Le gouvernement prêt à faire un nouveau geste sur le prix à la pompe. Le ministre de l'Économie, Bruno Le Maire, s'est dit favorable à passer de 18 à 30 centimes d'euros la remise au litre sur les prix des carburants. Debout face à l'hémicycle, Bruno Le Maire s'est dit favorable à une hausse de la remise sur le carburant. "Ce qui fait que dans certaines stations service, vous auriez bien une remise de 0,50 € d'euros sur les carburants", a-t-il avancé.

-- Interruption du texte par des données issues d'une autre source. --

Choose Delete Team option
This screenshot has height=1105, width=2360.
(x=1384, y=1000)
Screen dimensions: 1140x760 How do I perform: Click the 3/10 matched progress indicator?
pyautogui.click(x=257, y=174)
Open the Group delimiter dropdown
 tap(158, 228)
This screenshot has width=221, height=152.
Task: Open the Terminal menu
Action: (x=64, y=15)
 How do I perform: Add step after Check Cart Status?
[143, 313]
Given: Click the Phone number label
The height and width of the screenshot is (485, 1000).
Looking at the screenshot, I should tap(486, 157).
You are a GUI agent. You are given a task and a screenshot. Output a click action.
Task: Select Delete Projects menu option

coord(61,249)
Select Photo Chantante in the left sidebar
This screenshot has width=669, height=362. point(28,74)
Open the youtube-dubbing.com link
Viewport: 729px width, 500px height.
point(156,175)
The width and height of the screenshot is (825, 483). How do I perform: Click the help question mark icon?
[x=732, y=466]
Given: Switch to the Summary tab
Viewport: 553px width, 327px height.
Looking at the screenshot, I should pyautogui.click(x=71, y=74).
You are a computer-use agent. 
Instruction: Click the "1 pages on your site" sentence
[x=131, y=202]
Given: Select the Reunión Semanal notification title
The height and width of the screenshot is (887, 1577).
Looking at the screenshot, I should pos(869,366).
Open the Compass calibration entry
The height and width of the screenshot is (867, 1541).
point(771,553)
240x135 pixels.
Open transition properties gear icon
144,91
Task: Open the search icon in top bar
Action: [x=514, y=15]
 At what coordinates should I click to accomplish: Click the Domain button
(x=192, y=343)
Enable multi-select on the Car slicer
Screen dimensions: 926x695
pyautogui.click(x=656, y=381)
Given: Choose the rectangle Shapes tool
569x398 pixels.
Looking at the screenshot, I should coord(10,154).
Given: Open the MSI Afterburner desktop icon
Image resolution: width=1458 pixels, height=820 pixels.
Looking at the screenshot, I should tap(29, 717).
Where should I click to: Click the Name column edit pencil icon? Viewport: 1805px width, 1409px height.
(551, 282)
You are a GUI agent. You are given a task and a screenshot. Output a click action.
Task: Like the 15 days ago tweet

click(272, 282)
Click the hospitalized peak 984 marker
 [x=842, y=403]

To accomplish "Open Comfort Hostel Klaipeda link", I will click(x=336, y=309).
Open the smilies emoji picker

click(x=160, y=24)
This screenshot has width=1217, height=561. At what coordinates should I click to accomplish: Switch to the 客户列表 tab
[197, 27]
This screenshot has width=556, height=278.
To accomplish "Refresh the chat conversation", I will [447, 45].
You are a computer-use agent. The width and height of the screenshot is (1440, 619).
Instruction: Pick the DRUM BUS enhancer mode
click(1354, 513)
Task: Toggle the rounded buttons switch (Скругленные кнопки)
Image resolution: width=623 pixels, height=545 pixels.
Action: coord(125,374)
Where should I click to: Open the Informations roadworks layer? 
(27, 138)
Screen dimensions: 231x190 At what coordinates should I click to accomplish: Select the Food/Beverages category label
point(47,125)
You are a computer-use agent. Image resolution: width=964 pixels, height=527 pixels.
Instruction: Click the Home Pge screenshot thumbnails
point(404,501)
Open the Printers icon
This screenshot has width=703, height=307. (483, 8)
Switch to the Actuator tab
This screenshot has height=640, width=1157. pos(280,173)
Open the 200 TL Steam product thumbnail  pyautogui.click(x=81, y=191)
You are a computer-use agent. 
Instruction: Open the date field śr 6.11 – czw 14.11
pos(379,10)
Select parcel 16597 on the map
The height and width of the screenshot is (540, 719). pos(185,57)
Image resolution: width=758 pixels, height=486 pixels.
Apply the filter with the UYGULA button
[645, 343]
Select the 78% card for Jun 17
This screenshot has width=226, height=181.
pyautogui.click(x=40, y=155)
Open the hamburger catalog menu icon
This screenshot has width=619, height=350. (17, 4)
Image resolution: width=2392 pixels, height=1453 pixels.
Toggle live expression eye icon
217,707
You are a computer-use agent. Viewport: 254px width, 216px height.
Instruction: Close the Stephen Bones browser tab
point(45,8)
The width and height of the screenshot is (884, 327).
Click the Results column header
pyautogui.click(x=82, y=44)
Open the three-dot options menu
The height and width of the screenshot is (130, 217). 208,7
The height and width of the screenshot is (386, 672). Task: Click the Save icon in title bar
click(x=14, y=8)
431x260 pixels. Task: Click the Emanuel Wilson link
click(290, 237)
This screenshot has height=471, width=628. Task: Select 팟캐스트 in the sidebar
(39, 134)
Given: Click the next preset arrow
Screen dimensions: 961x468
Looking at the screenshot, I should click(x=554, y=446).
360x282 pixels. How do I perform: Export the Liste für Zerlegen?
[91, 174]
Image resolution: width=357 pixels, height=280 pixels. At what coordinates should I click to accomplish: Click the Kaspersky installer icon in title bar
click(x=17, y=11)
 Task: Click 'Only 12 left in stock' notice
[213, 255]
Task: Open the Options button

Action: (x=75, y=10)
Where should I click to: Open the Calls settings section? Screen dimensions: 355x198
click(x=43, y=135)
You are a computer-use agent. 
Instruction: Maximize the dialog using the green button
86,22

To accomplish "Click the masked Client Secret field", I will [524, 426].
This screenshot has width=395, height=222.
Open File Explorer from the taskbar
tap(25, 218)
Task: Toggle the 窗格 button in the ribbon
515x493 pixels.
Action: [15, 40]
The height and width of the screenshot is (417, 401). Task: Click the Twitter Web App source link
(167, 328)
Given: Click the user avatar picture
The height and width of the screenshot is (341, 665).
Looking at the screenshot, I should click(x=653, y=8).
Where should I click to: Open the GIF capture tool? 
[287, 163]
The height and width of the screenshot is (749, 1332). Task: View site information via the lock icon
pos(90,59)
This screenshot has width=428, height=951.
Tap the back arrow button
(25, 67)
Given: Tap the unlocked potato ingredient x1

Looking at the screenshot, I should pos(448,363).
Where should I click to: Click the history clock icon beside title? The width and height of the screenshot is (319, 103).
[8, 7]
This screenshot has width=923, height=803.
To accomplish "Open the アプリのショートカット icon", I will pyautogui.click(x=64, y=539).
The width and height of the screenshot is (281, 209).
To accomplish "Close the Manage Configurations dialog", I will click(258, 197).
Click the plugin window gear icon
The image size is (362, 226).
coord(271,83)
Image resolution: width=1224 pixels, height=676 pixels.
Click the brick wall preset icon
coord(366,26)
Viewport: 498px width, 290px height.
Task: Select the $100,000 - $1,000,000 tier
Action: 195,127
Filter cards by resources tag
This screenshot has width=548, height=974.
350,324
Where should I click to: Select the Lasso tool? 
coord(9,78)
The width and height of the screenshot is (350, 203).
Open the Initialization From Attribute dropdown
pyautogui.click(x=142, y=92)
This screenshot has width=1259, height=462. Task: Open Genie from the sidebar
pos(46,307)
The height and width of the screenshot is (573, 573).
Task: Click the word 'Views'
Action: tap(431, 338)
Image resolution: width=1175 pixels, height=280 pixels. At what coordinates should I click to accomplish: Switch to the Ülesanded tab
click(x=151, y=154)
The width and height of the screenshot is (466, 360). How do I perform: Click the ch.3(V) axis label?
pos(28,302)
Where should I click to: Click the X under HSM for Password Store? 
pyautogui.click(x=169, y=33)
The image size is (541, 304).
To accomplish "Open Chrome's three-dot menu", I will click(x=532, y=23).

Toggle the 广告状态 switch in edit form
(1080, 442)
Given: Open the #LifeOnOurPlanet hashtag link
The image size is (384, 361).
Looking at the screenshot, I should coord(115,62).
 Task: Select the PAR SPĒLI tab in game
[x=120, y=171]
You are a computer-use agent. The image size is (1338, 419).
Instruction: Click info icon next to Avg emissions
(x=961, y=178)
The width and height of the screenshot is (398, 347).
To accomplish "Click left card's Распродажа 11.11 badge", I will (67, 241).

Une "remise pansement" pour la Nupes

Concrètement, la remise actuelle de 0,18 € par litre passera dans un premier temps à 0,30 € en septembre et en octobre, puis ne sera plus que de 0,10 € en novembre et en décembre. Ajouté à la remise annoncée ce vendredi par le géant Total de 0,20 € dans ses stations service, le prix à la pompe à la rentrée pourrait tomber à 1,50 € par endroit. Du côté des associations d'automobilistes, la mesure est saluée mais reste insuffisante.

 

"On réclame depuis des dizaines d'années une baisse des taxes parce qu'il ne faut pas oublier que si on en est là, c'est parce que les taxes ont considérablement augmenté : 60 % de taxe sur un litre de carburant. Réduire les taxes, c'est une façon durable et pérenne de permettre vraiment de rouler à un prix acceptable. Ces 0,30 €, c'est bien, mais il ne faut pas s'en contenter, il faut aller plus loin", insiste Yves Cara, porte-parole de l'Automobile Club.

Et du côté de l'opposition, les députés de l'Alliance de gauche Nupes dénoncent une mesure pansement qui ne fera que retarder une nouvelle hausse des prix en janvier prochain.